Seule l'hypothèse où la personne n'est pas capable de s'auto-administrer le cocktail lytique implique alors la réalisation d'une euthanasie par le médecin ou l'infirmier.
Cependant, même dans le cas où il n'administre pas la substance létale à la personne, le médecin ou l'infirmier "chargé d'accompagner" celle-ci est tenu d'assurer "la surveillance de l'administration de la substance létale par la personne", en plus de s'être procuré la substance létale et d'avoir, le cas échéant, pris la responsabilité d'autoriser le suicide assisté de la personne en amont.
Le suicide assisté est une "mort naturelle"
Le texte de loi prévoit par ailleurs que le certificat de décès mentionnera que la personne est "réputée décédée de mort naturelle".
Ceci fait écho à une disposition équivalente de la loi belge.
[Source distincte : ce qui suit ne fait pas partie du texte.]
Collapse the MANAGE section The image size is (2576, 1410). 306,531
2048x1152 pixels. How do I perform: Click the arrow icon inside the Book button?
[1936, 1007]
Justifiée aux fins de garantir l'accès à la couverture de certaines assurances-vies, cette fiction juridique conduit néanmoins à tromper gravement le citoyen sur la réalité même du geste de mort - non naturelle - qu'implique l'euthanasie ou le suicide assisté.
Clause de conscience limitée
Si le texte assure aux médecins, infirmiers et auxiliaires de santé le droit de refuser de participer à cette procédure, les pharmaciens sont en revanche exclus de la protection prévue par cette clause de conscience spécifique, alors même qu'il leur est demandé de s'impliquer dans la préparation et la délivrance de la substance létale.
Par ailleurs, est explicitement exclue la liberté des établissements de santé et des maisons de retraite de ne pas prévoir l'euthanasie ou le suicide assisté en leur sein : les personnels de ces institutions ne pourront s'opposer à la réalisation de la mort programmée entre leurs murs.
Contrôle du respect de la loi après le décès du patient
Une commission de contrôle est mise en place par le texte, chargée notamment d'évaluer le respect des conditions de la loi, une fois le patient décédé, sur la seule base des informations déclarées par les soignants concernés.
Délit d'entrave pour le fait de tenter d'empêcher le suicide assisté
Les seules dispositions pénales introduites par le texte concernent le fait d'empêcher (ou de tenter d'empêcher) autrui de pratiquer le suicide assisté ou l'euthanasie, ou de s'informer à ce sujet, "par tout moyen, y compris par voie électronique ou en ligne, notamment par la diffusion ou la transmission d’allégations ou d’indications de nature à induire intentionnellement en erreur, dans un but dissuasif, sur les caractéristiques ou les conséquences médicales de l’aide à mourir ".
Le texte accorde aux associations militant en faveur de l'euthanasie et du suicide assisté ("dont l’objet statutaire comporte la défense des droits des personnes à accéder à l’aide à mourir") le droit de se porter partie civile afin que soient entamées des poursuites sur cette base.